In an op-ed written before his arrest, Julian Assange says he and WikiLeaks have been unfairly attacked for doing what media outlets should do: tell the truth.

Elinor Mills Former Staff Writer
Elinor Mills covers Internet security and privacy. She joined CNET News in 2005 after working as a foreign correspondent for Reuters in Portugal and writing for The Industry Standard, the IDG News Service and the Associated Press.
Elinor Mills
2 min read
 
Julian Assange says he and WikiLeaks are being punished for exposing government information citizens should know.
Julian Assange says he and WikiLeaks are being punished for exposing government information citizens should know.

WikiLeaks is struggling to maintain its lifelines as infrastructure and payment providers cut their ties and at least one U.S. politician wants to list it as a terrorist group. Julian Assange, the public face of WikiLeaks, is in jail on what he claims are meritless sex charges. Meanwhile, critics in the U.S. are calling for his head and his home country of Australia seems unconcerned.

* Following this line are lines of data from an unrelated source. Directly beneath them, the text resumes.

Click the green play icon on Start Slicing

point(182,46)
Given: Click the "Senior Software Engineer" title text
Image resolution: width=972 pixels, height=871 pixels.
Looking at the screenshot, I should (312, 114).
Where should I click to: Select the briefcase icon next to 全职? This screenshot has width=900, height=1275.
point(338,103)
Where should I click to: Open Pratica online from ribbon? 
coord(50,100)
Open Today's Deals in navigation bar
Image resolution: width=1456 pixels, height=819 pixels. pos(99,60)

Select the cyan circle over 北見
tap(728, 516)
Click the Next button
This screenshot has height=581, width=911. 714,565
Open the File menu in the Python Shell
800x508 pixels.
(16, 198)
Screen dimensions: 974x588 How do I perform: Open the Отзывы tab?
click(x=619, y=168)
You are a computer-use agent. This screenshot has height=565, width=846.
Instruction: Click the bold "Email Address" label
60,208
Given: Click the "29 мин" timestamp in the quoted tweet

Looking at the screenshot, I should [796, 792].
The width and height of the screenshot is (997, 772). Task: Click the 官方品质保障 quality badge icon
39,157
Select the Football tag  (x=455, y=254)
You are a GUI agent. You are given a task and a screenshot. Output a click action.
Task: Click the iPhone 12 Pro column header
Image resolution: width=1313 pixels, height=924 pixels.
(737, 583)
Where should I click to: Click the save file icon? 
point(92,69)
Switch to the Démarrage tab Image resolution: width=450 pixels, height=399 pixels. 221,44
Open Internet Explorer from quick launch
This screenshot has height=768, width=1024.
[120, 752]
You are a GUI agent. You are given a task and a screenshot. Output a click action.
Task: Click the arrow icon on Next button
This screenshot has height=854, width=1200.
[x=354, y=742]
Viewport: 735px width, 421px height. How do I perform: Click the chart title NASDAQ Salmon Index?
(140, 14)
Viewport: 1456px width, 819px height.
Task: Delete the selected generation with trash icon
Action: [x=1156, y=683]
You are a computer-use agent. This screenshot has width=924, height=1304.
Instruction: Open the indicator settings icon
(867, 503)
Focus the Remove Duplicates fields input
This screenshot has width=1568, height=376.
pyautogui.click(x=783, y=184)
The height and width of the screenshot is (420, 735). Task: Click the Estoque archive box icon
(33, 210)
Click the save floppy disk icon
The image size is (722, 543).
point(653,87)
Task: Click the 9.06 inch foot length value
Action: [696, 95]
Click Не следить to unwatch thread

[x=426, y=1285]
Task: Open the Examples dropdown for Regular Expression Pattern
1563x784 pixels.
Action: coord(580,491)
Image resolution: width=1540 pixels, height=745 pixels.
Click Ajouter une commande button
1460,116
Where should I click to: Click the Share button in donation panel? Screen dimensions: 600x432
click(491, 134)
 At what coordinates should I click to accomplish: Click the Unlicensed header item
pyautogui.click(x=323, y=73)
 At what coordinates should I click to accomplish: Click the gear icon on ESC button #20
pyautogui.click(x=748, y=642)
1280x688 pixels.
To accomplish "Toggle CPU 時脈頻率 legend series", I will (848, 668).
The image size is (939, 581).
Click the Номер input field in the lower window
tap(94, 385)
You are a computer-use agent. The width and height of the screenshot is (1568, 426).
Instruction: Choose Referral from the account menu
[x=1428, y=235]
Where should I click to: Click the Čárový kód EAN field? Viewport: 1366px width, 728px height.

In an op-ed in The Australian today titled "Don't shoot messenger for revealing uncomfortable truths," Assange says he and the beleaguered WikiLeaks are being punished for providing people with information they should know about what their governments are doing.

"Democratic societies need a strong media and WikiLeaks is part of that media. The media helps keep government honest," he wrote. "WikiLeaks has revealed some hard truths about the Iraq and Afghan wars, and broken stories about corporate corruption."

He's not antiwar, he says, adding: "There is nothing more wrong than a government lying to its people about those wars, then asking these same citizens to put their lives and their taxes on the line for those lies. If a war is justified, then tell the truth and the people will decide whether to support it."

Other media outlets, including The New York Times, Der Spiegel, El Pais and The Guardian, have published the U.S. embassy cables that WikiLeaks provided, yet WikiLeaks gets all the criticism, Assange complains.

"WikiLeaks has a four-year publishing history," he wrote. "During that time we have changed whole governments, but not a single person, as far as anyone is aware, has been harmed."

"We are the underdogs," he continued. "The (Australian Prime Minister Julia) Gillard government is trying to shoot the messenger because it doesn't want the truth revealed, including information about its own diplomatic and political dealings."

The missive was written before he was arrested today in London in connection with a rape case in Sweden and denied bail.